If true, this is in one sense very optimistic. The process could be reversible. We could expand the economy by much more than most estimates of the output gap suggest, and estimates of productive potential would to some extent rise too. As I have said many times, given this possibility (and the huge costs of underestimating what potential is) we really should explore it by keeping policy as expansionary as possible until movements in inflation clearly tell us we have gone as far as we can. But this raises another puzzle. If we have the capacity to produce much more, why is demand so weak, when interest rates remain at the Zero Lower Bound (ZLB)? [1]
It is possible to construct sophisticated models of multiple equilibria where beliefs (animal spirits if you like) can shift us between equilibria. Roger Farmer is the most notable example of someone who has explored this possibility (see also David Andolfatto recently). Here I just want to make a simple observation about why we should take such possibilities seriously. The largest component of aggregate demand is consumption, and consumption depends on expected income, which can depend itself on actual output, and therefore on aggregate demand. The macroeconomy is therefore set up to allow self-fulfilling multiple equilibria.

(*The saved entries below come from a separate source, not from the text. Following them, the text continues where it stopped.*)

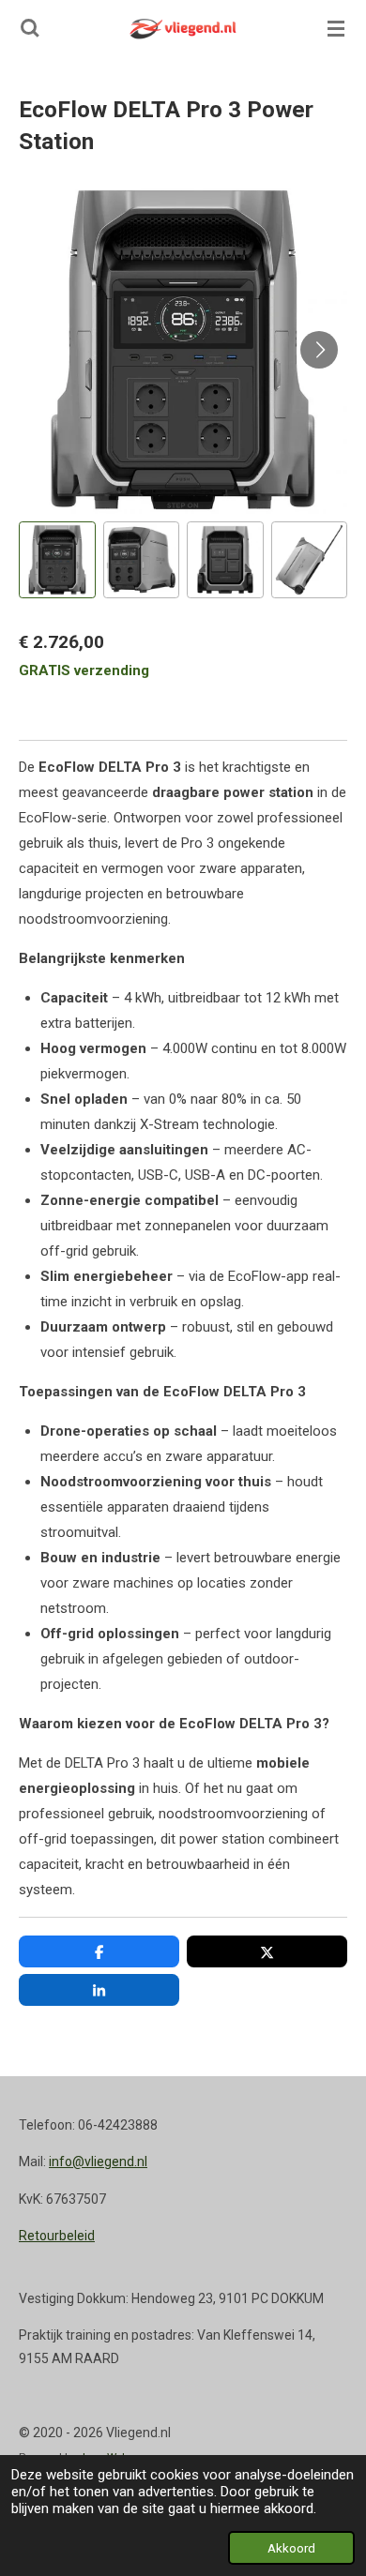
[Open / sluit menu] (336, 28)
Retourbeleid (57, 2235)
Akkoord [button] (291, 2547)
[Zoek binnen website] (30, 28)
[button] (57, 559)
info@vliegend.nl (98, 2161)
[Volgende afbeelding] (319, 350)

That possibility is plausibly bounded on the up side. Goods have to be produced with capital and labour, and at some point workers at least will start demanding higher wages to work longer, generating inflation, which monetary policy reacts to by reducing demand. But the mechanisms that stop self-fulfilling beliefs on the down side are more problematic. Monetary policy finds it difficult to stimulate demand if interest rates hit the ZLB, particularly in a world of inflation targets. At the ZLB continuously falling inflation would become a liability (pushing up real interest rates), but thankfully inflation may become very sticky near zero. The unemployed may drift out of the labour force, or may become self-employed and produce much less, or real wages may fall such that firms start adopting more labour intensive techniques. For all these reasons, deficient demand may become persistent, to some extent disguised and not obviously self-correcting.
Just think about what has happened in the years following the Great Recession. Central banks and governments have steadily revised down their views of what the long run level of output is. It is hardly surprising in these circumstances, and with real wages stagnant or falling, that consumers would also revise down estimates of their long run income, and adjust consumption accordingly. In that way, demand appears to match a pessimistic view about long run supply.
You should not ask how sure I am about such stories, but how certain you are that they are wrong. If you are not certain, then the moral is the same: after a severe recession which appears to result in a loss of capacity, you use policy to explore the boundaries of just how much capacity has really been lost, and run the risk that inflation may rise as you do so. You do not sit back, tell yourself that below target inflation is probably temporary, and do nothing. And, of course, you do not plan for more fiscal austerity.
[1] Some central banks, most recently the Bank of England, appear to be revising what they think the actual lower bound is. According to Britmouse, that means I should no longer talk about either the ZLB or fiscal policy. Or as the skipper of the Titanic might have said, that iceberg really shouldn’t have been there.